The officers, having heard this explanation, now set Ruggedo free; but, as he had no place to go, he stood by and faced his former servant, who was now King in his place, in a humble and pleading manner.
"What are you doing here?" asked Kaliko sternly.
"Why, I was promised as much treasure as I could carry in my pockets," replied Ruggedo; "so I came here to get it, not wishing to disturb Your Majesty."
"You were commanded to leave the country of the nomes forever!" declared Kaliko.
"I know; and I'll go as soon as I have filled my pockets," said Ruggedo, meekly.
"Then fill them, and be gone," returned the new King.
Ruggedo obeyed. Stooping down, he began gathering up jewels by the handful and stuffing them into his many pockets. They were heavy things, these diamonds and rubies and emeralds and amethysts and the like, so before long Ruggedo was staggering with the weight he bore, while the pockets were not yet filled.

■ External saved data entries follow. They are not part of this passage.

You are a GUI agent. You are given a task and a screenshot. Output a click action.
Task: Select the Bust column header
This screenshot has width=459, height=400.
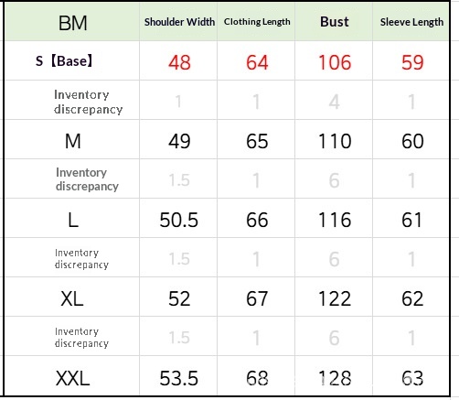(335, 22)
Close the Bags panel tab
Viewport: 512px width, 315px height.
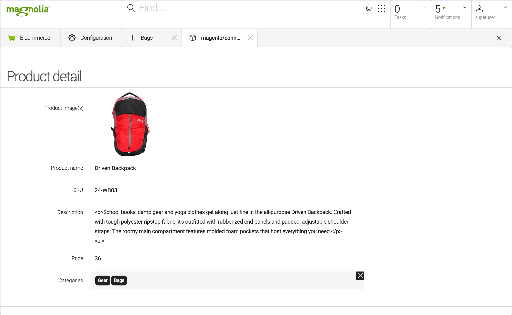tap(175, 38)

When he could no longer stoop over without falling, Betsy and Polychrome and the Rose Princess came to his assistance, picking up the finest gems and tucking them into his pockets.

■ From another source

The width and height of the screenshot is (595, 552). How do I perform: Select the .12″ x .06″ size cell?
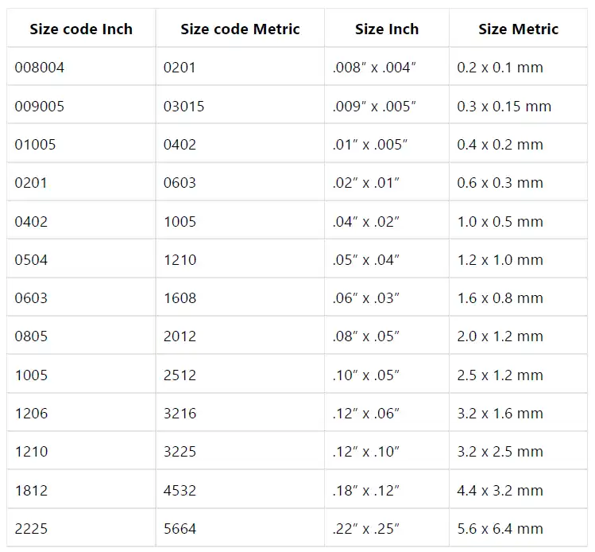pos(365,413)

At last these were all filled and Ruggedo presented a comical sight, for surely no man ever before had so many pockets, or any at all filled with such a choice collection of precious stones. He neglected to thank the young ladies for their kindness, but gave them a surly nod of farewell and staggered down the path by the way he had come. They let him depart in silence, for with all he had taken, the masses of jewels upon the ground seemed scarcely to have been disturbed, so numerous were they. Also they hoped they had seen the last of the degraded King.
"I'm awful glad he's gone," said Betsy, sighing deeply. "If he doesn't get reckless and spend his wealth foolishly, he's got enough to start a bank when he gets to Oklahoma."
"But my brother--my dear brother! Where is he?" inquired Shaggy anxiously. "Have you seen him, Queen Ann?"
"What does your brother look like?" asked the Queen.
Shaggy hesitated to reply, but Betsy said: "He's called the Ugly One. Perhaps you'll know him by that."
"The only person we have seen in this cavern," said Ann, "has run away from us whenever we approached him. He hides over yonder, among the trees that are not gold, and we have never been able to catch sight of his face. So I can not tell whether he is ugly or not."
"That must be my dear brother!" exclaimed Shaggy.
"Yes, it must be," assented Kaliko. "No one else inhabits this splendid dome, so there can be no mistake."
"But why does he hide among those green trees, instead of enjoying all these glittery golden ones?" asked Betsy.
"Because he finds food among the natural trees," replied Kaliko, "and I remember that he has built a little house there, to sleep in. As for these glittery golden trees, I will admit they are very pretty at first sight. One cannot fail to admire them, as well as the rich jewels scattered beneath them; but if one has to look at them always, they become pretty tame."
"I believe that is true," declared Shaggy. "My dear brother is very wise to prefer real trees to the imitation ones. But come; let us go there and find him."
Shaggy started for the green grove at once, and the others followed him, being curious to witness the final rescue of his long-sought, long-lost brother.
Not far from the edge of the grove they came upon a small hut, cleverly made of twigs and golden branches woven together.